When working in hot and humid conditions, which camera tape would you use? Permacel or Tesa, or is there maybe something even better?
Pro-Gaff, formerly known as Permacel, makes normal gaffer's tape (P-665), and a cold-weather version (P-672). For hot and humid, I suppose you'd use the normal stuff.
What's your specific application? Sealing film cans?
If you really want to do some camera tape research, I suggest the Film Tools website. www.FilmTools.com
Director of Photography
Los Angeles, CA
Yes, sealing film cans, labelling magazines and the like.
Thanks for the tip Graham! I like Permacel (or Pro-Gaff ) too, but have found it not to stick very well in some instants, which got me wondering...though it could have been just an old roll of course.
In the hot - in the cold - in the wet
You will need a lot of it for all the mags - as well as the camera body/matte box etc
Just measure out your mags
Cut as many feet/meters as is necessary
Put the soft sided Velcro on the mags
Cut along the mag lid/body seam with a razor blade
And finally add coloured tape to the hard sided Velcro
Good luck on the shoot
>>In the hot - in the cold - in the wet.........Put the soft sided Velcro on the mags
>>Cut along the mag lid/body seam with a razor blade, and finally add coloured tape to the hard >>sided Velcro
Wow! I've used Velcro for everything under the sun but not this way. Is this idea original with you? If so it should be turned into a verb:
Zovko'ing a mag, case lid, etc.
Engineer and Somewhat DP
As a camera owner, I would discourage this to a certain degree. It strips the paint off the mags and makes the cameras look terrible.
Fine to put it on the matte box, and usually we keep some on the anodised part on top so you can store the PL-cap when not in use. I usually ask assistants to put a layer of paper tape down first, and then stick the Velcro or camera tape to that, so it does less damage.
Sorry, pet peeve of mine, especially after having my camera re-painted recently.

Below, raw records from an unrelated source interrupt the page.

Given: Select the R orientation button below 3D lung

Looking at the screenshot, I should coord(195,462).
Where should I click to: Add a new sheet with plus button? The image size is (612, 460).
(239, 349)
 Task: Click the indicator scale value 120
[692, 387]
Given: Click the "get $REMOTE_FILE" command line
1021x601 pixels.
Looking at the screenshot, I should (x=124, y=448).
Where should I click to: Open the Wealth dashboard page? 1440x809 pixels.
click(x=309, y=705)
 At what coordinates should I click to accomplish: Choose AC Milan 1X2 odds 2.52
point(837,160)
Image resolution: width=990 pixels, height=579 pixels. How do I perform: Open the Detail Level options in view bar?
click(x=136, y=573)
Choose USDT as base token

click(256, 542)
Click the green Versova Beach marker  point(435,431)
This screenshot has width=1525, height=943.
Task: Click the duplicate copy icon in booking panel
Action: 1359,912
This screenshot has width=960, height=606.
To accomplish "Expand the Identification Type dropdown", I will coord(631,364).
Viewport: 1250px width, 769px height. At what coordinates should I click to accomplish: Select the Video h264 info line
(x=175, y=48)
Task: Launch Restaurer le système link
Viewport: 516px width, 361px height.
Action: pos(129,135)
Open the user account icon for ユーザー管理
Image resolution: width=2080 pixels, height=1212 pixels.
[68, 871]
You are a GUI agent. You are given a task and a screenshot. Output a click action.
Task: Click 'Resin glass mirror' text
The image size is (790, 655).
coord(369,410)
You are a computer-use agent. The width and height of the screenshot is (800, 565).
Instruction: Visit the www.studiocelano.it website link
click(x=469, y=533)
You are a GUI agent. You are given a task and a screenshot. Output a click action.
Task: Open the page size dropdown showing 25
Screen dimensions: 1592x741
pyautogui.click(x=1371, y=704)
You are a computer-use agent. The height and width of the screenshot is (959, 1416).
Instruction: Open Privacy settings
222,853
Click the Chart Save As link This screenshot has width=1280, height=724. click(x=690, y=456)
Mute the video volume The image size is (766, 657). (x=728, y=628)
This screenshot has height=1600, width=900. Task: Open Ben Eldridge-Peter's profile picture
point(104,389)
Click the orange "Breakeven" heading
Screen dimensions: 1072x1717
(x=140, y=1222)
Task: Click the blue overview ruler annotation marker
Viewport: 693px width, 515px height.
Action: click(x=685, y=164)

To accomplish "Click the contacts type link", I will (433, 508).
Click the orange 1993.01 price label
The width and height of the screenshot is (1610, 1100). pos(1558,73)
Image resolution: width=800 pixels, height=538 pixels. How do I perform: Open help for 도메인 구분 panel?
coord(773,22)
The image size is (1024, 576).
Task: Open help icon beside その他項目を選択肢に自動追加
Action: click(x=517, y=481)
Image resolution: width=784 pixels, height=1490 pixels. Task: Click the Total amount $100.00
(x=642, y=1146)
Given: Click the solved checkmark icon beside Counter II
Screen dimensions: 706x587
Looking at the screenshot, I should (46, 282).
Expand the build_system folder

I've used vinyl electrician's tape to seal film cans and tape filters on and things like that when it's humid. Worked very well in Hawaii on a shoot. Got the tip from working with a Japanese crew once. Never tried the white electrician's tape for labelling but it might be worth a try. The tape comes in red, green, white, black and, I think, other colours. It stretches, which can be useful. The stuff I used was made by 3M and it was their most expensive brand.